My former colleague (and frequent host for good beer at events) Stephen O’Grady of RedMonk has written a typically smart piece titled “What is the Atomic Unit of Computing?” which makes some important points.
However, on one particular point I’d like to share a somewhat different perspective in the context of my cloud work at Red Hat. He makes that point when he writes: "Perhaps more importantly, however, there are two larger industry shifts at work which ease the adoption of container technologies… More specific to containers specifically, however, is the steady erosion in the importance of the operating system."
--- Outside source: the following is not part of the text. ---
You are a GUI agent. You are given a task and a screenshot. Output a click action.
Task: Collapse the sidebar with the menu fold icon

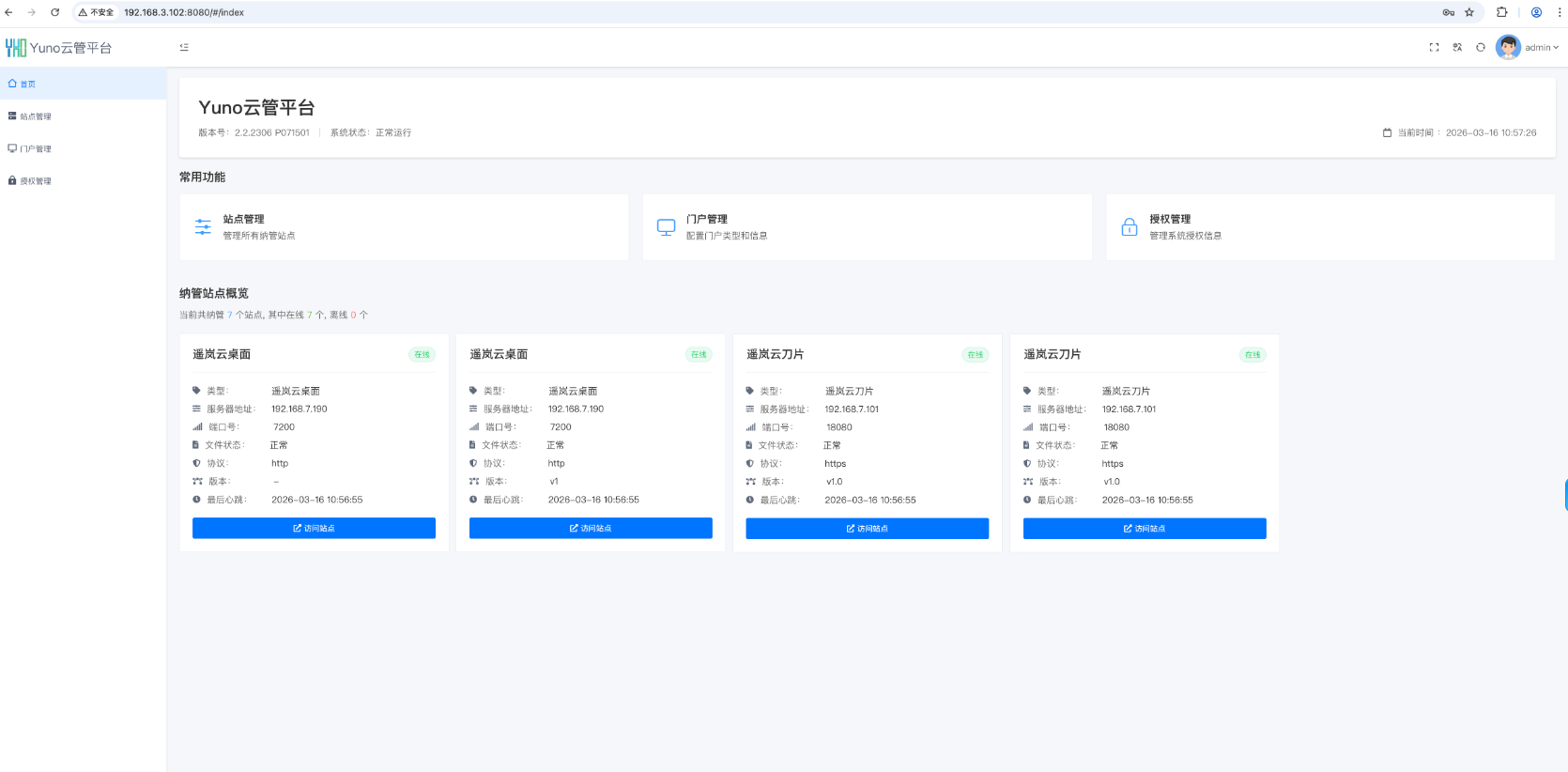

It’s not the operating system that’s becoming less important even as it continues to evolve. It’s the individual operating system instance that’s been configured, tuned, integrated, and ultimately married to a single application that is becoming less so.
First of all, let me say that any differences in perspective are probably in part a matter of semantics and perspective. For example, Stephen goes on to write about how PaaS abstracts the application from the operating system running underneath. No quibbles there. There is absolutely an ongoing abstraction of the operating system; we’re moving away from the handcrafted and hardcoded operating instances that accompanied each application instance—just as we previously moved away from operating system instances lovingly crafted for each individual server. Stephen goes on to write—and I also fully agree—that "If applications are heavily operating system dependent and you run a mix of operating systems, containers will be problematic.” Clearly one of the trends that makes containers interesting today in a way that they were not (beyond a niche) a decade ago is the wholesale shift from pet operating systems to cattle operating systems.
But—and here’s where I take some exception to the “erosion in the importance” phrase—the operating system is still there and it’s still providing the framework for all the containers sitting above it. In the case of a containerized operating system, the OS arguably plays an even greater role than in the case of hardware server virtualization where that host was a hypervisor. (Of course, in the case of KVM for example, the hypervisor makes use of the OS for the OS-like functions that it needs, but there’s nothing inherent in the hypervisor architecture requiring that.)
In other words, the operating system matters more than ever. It’s just that you’re using a standard base image across all of your applications rather than taking that standard base image and tweaking it for each individual one. All the security hardening, performance tuning, reliability engineering, and certifications that apply to the virtualized world still apply in the containerized one.
To Stephen's broader point, we’re moving toward an architecture in which (the minimum set of) dependencies are packaged with the application rather than bundled as part of a complete operating system image. We’re also moving toward a future in which the OS explicitly deals with multi-host applications, serving as an orchestrator and scheduler for them. This includes modeling the app across multiple hosts and containers and providing the services and APIs to place the apps onto the appropriate resources.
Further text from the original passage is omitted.